The weather was dry and cold, but with strong winds forecast it would be an interesting scoot along the paths that follow the Ettrick Water upstream to Murray’s Cauld, a large weir and its recent addition, a hydro-electric power scheme. Something I’d been wanting to visit for some time.
My scoot started on the outskirts of Selkirk, parking in the industrial area that spreads across the flood plain of the Ettrick Water. Today, this is all light industry but when I was a wee lads still wearing shorts, this was almost all woollen mills. I recall going to meet my grandfather coming out of the mill and seeing a sea of people rushing out the mill gates. It was quite sad to see this had all vanished.
The banks of the Ettrick Water had changed immensely since my last visit with new flood defences protecting the industrial area and local housing from flooding. And adjacent to where I parked the car, there used to be an old refuse dump, dating back to the Victorian area. Me and my pals spend many a day there digging for old bottles and other interesting items. Not a lot remains today.
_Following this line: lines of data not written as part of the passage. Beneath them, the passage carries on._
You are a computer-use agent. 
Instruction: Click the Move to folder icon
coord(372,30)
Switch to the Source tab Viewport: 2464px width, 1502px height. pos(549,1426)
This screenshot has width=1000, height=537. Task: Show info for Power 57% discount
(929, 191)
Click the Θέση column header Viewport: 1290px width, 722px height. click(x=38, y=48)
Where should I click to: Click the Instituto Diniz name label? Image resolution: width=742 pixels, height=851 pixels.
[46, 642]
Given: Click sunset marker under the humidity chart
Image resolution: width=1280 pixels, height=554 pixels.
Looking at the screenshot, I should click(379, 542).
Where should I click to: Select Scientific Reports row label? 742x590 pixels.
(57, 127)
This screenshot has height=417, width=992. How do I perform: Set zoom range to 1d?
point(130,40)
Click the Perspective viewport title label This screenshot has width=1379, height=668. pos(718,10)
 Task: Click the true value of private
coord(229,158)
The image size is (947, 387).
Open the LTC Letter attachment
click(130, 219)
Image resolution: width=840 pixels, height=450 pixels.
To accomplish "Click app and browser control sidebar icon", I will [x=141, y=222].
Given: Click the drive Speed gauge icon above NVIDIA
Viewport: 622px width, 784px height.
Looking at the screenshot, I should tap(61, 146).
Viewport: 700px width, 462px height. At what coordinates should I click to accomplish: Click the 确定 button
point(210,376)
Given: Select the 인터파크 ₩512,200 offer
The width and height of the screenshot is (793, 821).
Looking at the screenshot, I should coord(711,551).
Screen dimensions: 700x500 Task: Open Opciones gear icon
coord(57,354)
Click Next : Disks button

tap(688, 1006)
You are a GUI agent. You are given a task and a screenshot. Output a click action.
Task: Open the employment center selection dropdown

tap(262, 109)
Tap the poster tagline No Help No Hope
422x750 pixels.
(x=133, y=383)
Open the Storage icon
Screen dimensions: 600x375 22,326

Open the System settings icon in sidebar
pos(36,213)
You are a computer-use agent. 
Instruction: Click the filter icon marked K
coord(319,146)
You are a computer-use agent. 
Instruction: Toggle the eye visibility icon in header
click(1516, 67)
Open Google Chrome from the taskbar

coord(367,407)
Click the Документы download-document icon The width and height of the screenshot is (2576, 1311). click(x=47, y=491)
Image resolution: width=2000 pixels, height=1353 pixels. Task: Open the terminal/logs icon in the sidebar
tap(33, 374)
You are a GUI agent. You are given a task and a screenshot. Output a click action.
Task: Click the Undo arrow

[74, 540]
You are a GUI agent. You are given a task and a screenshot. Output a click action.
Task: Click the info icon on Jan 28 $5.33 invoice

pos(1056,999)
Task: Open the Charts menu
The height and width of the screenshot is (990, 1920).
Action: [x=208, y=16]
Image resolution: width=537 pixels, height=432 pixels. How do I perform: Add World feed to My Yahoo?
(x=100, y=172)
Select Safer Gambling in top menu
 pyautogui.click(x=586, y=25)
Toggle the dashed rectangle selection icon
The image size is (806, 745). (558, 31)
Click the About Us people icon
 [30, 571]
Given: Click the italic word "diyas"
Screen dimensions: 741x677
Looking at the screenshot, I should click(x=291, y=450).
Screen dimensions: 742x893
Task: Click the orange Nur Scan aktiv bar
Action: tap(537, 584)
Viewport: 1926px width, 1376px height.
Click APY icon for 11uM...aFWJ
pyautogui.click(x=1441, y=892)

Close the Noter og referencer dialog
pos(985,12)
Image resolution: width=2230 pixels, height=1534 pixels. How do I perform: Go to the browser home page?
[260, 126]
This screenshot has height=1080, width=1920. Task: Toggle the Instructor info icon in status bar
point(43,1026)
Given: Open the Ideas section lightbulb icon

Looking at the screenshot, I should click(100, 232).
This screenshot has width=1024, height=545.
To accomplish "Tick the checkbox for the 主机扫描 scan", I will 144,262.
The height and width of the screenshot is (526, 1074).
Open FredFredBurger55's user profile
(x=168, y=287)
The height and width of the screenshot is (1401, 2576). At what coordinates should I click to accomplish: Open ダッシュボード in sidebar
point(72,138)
The ride upstream was good, mostly on smooth tarmac paths, ideal for scooting, although a strong headwind made it a hard slog. There was plenty of the usual dog walkers, many looking curiously at my Swifty Zero. I suspect this was the first Swifty scooter to ride the paths on Selkirk.
It did not take long to scoot the 2 miles or so the Murray’s Cauld where the twin Archimedes screws of the hydro scheme were churning away merrily, providing power for up to 220 homes. I snapped a few picturs of this impressive sight before heading back the way I’d come.
Now, what goes upstream, usually goes downstream and the same can be said of kick scooter riders. That earlier headwind was now at my back and I was fairly flying along the paths I’d toiled up only a few minutes ago, hardly having to kick at all. About half-way back I decided to detour to the town center, and it was uphill all the way as Selkirk is largely build on the side of a hill, so it was mostly walking rather than scooting. On-route I passed the house where my grandparent used to live. Sad to see the door now broken and rotten.
Through the Market Place and along the High Street attracted plenty of attention with Saturday morning shoppers staring at the Swifty. Nothing much has changed here in the 35 years or so since I lived here, though everything seemed smaller somehow and rather sad. I guess you just don’t see these things while you grow up there.